Denney and other BSM leaders believed a shutdown was the only way to have the voices of America’s truck drivers be heard and respected.
Further, in almost every interview we have conducted with BSM leaders, they have each been consistent in their claim that congressional leaders, along with the FMCSA representatives they have met with, hinted that a shutdown would get the national “media attention” required to change things.
TNN has not been able to verify such claims, but BSM leaders have said they believed such a drastic measure was “the last chance to save the trucking industry.”
Numerous current and former BSM members TNN has spoken with did not want to go on the record, but painted a picture of disorganization and dysfunction inside the movement.
One member described what he considered to be a haphazard process of making decisions and planning events.
Another highlighted the challenges of not having a defined leader, like a CEO, who would ultimately be responsible for making tough decisions.
Giving credibility to such claims was Shawn Link, an admin for BSM. He told TNN, “We are not really leaders. We are teammates in this fight.”
A former BSM member echoed this, saying that without strong and decisive leadership the movement would always be mired in “chaos.”
Adding to the dysfunction was the outpouring of criticism the group says it received on their Facebook page and across social media.
It became so intolerable, BSM leaders chose to archive their Facebook page in an effort to remove the “negativity” and “fake profiles.”
“They tried to paint us as drunks and drug addicts,” Patrick Karns, a BSM leader, said. “Are you serious?”
Vile and explicit messages were often hurled at BSM leaders and members.
Denney said BSM leaders pushed back hard on what he described as “hateful messages” far too obscene to print.

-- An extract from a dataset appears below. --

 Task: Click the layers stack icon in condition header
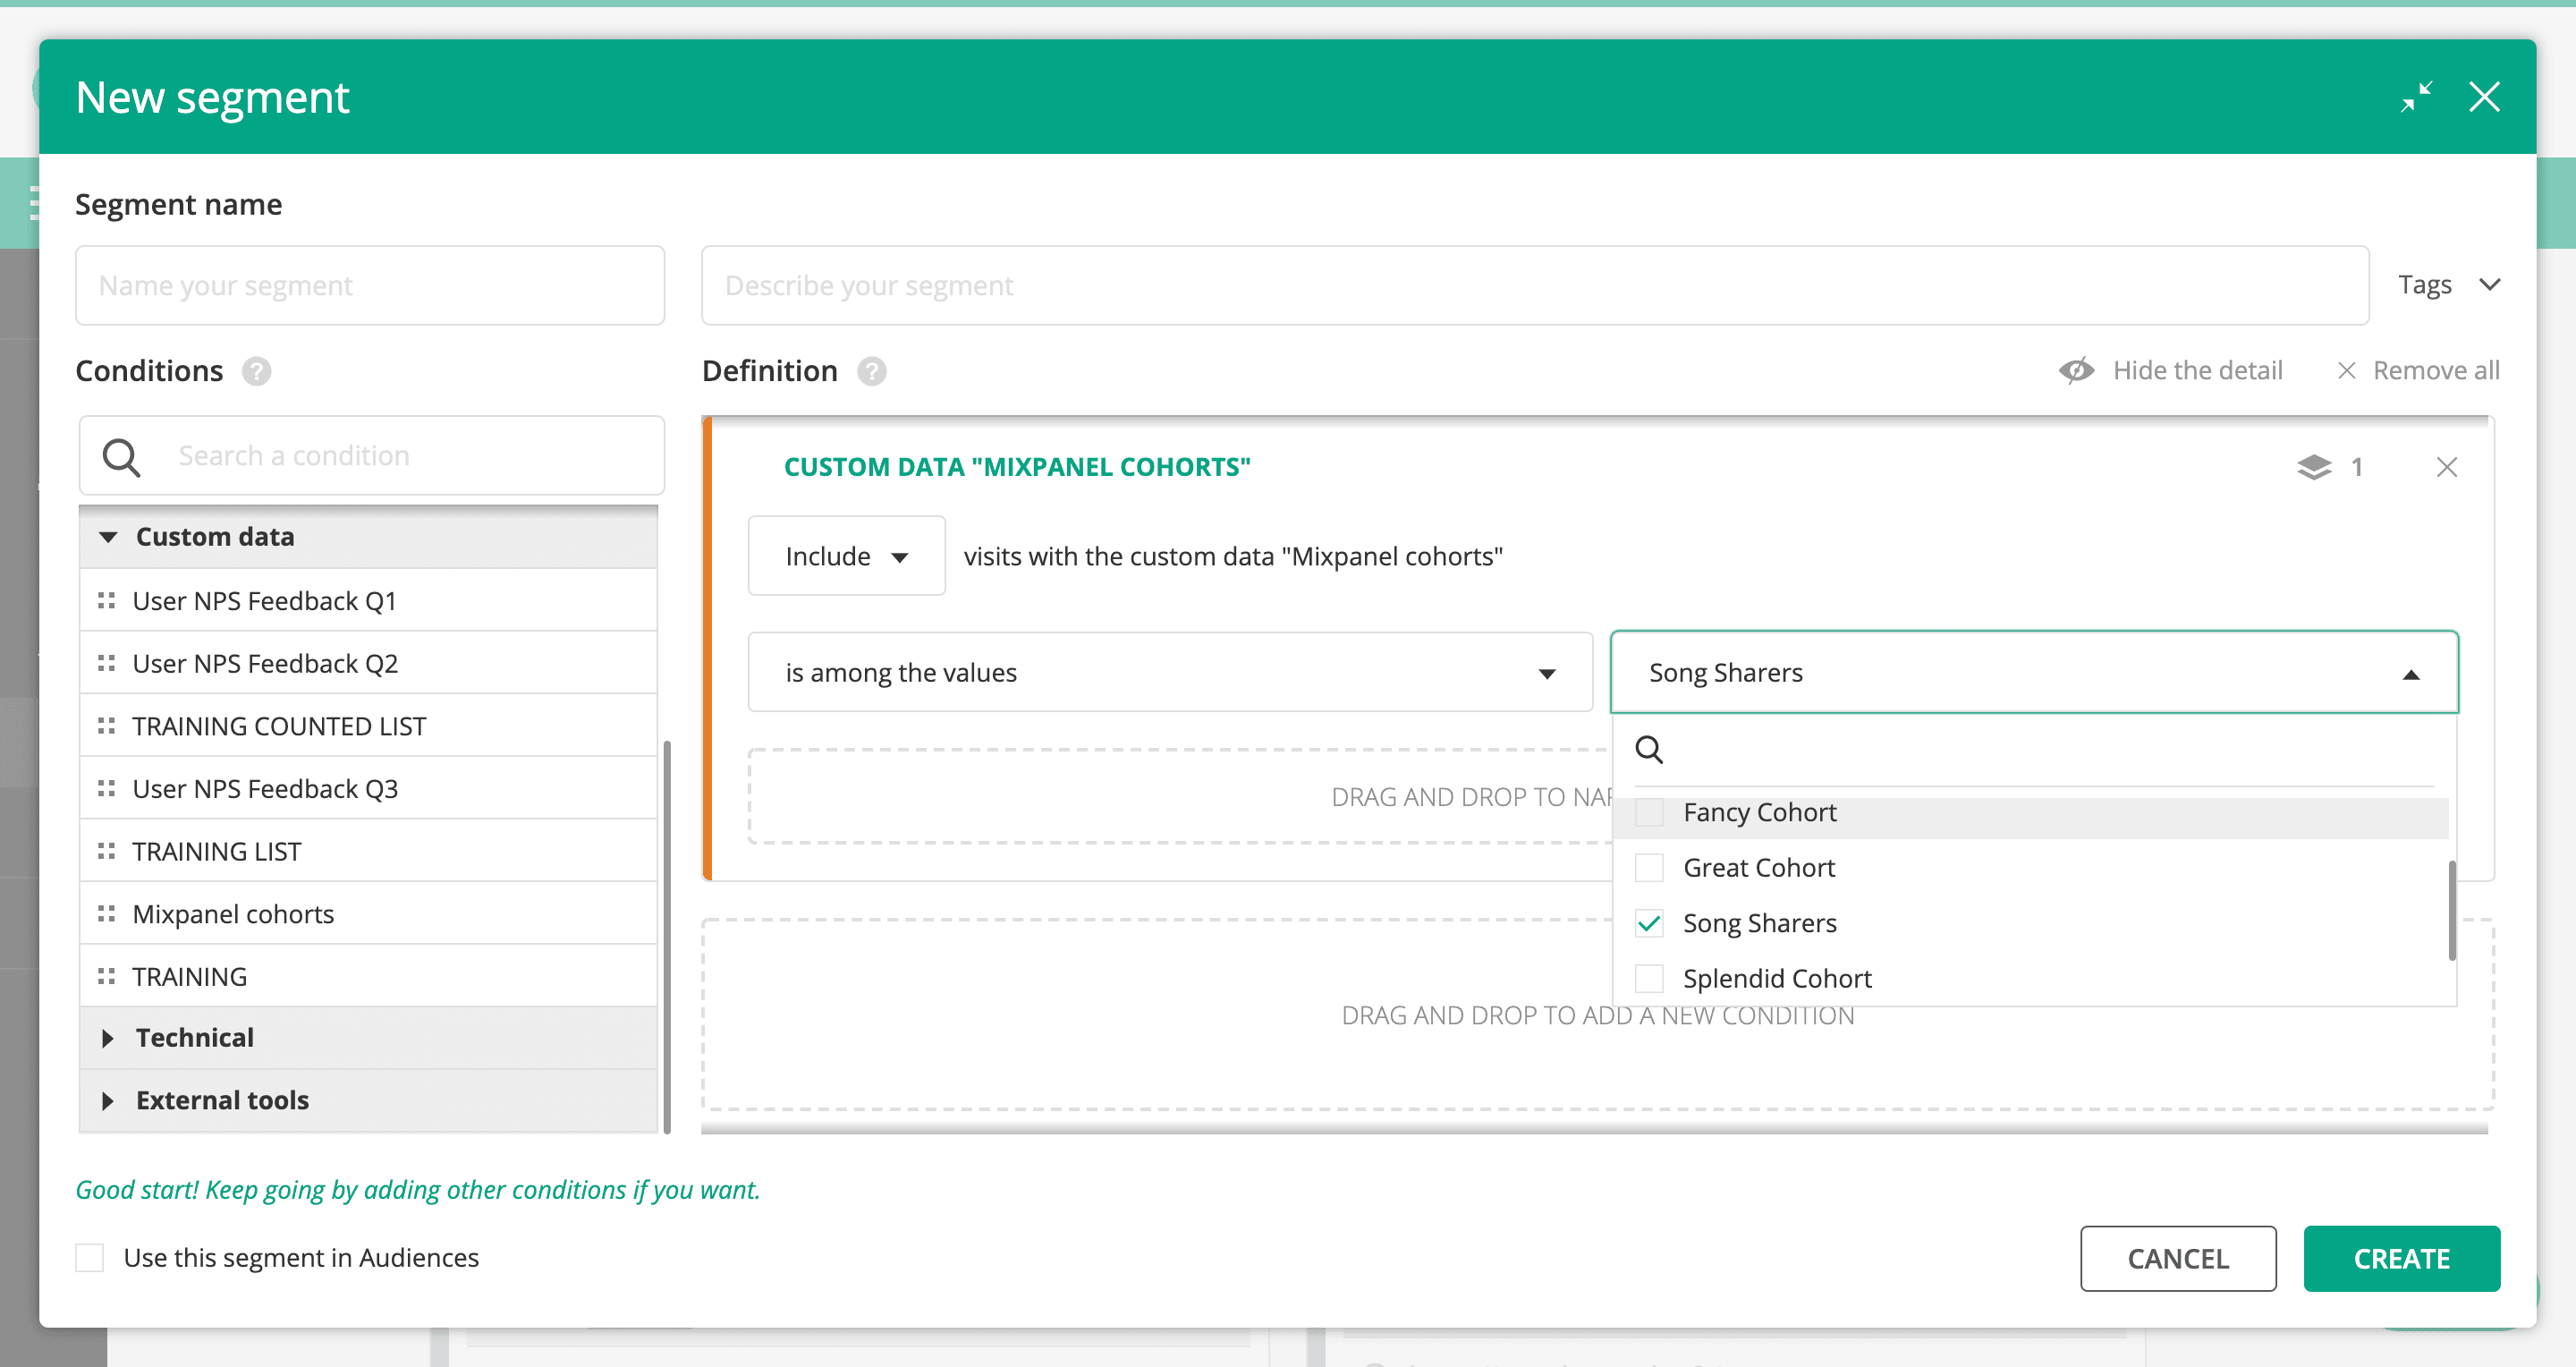(x=2313, y=467)
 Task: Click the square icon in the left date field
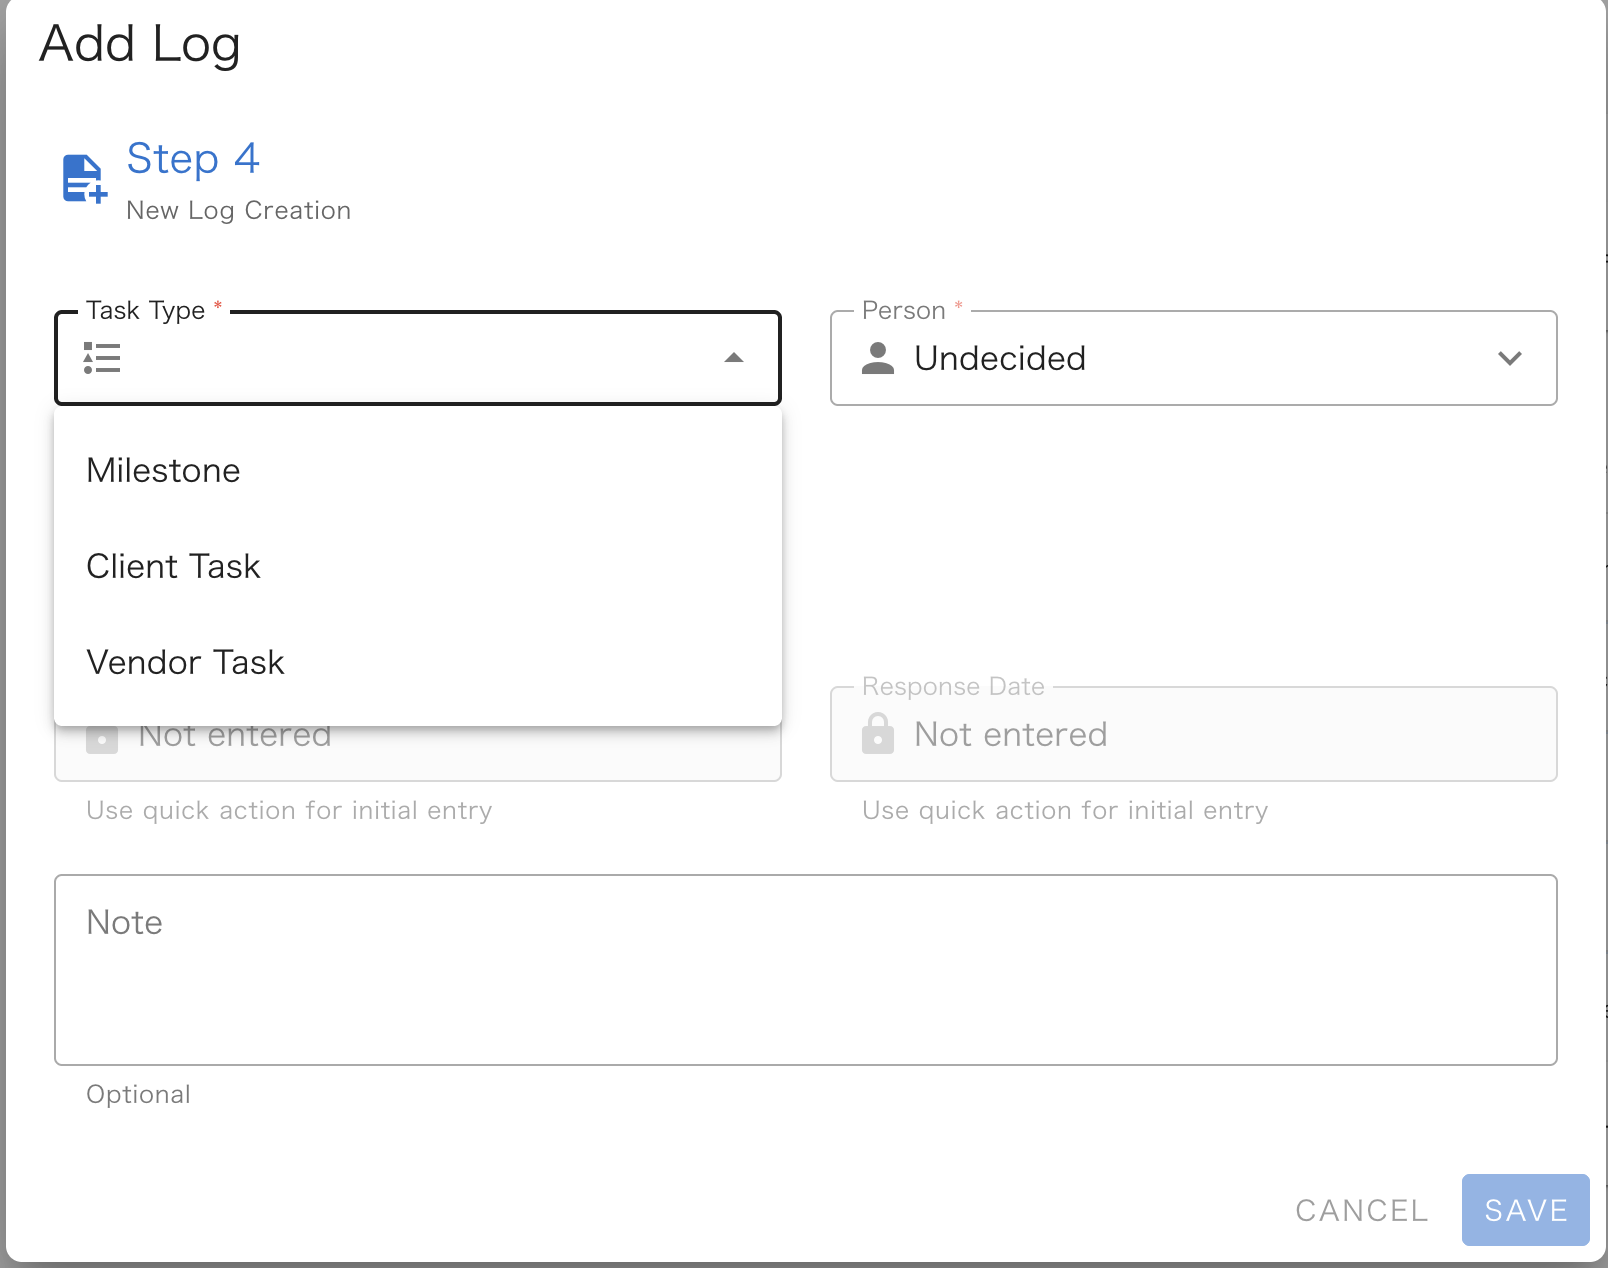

That push back, often laced with profanity and incendiary rhetoric, tarnished the group in the eyes of many.
BSM leaders said the most common objection they heard was, “I can’t afford to shutdown. I have bills to pay and a family to feed.”
Karns said he understands, but that’s still no excuse for not taking a stand.
“We are all strapped. We couldn’t afford it, but we did it,” Karns told TNN.
BSM leaders and participants in the slow roll protests were forced to come out-of-pocket for their expenses to and from such events.
Plus, when you consider the wages lost in order to participate in such events, the personal costs added up quickly.
However, Denney said the costs of not shutting down were much greater. “How could you not afford to shutdown if you could save one innocent family’s life out here?”
The reality is though, that truckers likely won’t participate in such a shutdown unless they are convinced their participation will lead to the changes they desire.
It’s clear not nearly enough truckers believed the BSM shutdown was going to be effective.
If you have read this far then you most likely already understand why analyzing and dissecting the successes and failures of movements like Black Smoke Matters actually matter.
Since the end of the BSM shutdown, TNN has already been contacted by other groups looking to coordinate protest events designed to put pressure on U.S. lawmakers and regulators.
James Lamb, president of the 15,000-member Small Business in Transportation Coalition, followed the BSM movement closely.
He told TNN that though the BSM shutdown failed, he believes dissatisfaction is only growing.
“The strike portion did not have the effect I am sure the organizers wanted, but given the climate in the industry over ELDs and overregulation, a volatile powder keg remains susceptible to a future spark down the road.”
It’s clear these kinds of movements are likely not going away any time soon.
TNN has devoted more coverage to the BSM movement than any other trucking media outlet.
Because we believe our readers deserve to know what is actually happening in the trucking community.
Plus, we believe assessing what led up to this event, and went wrong, is our duty to you, our loyal readers and members.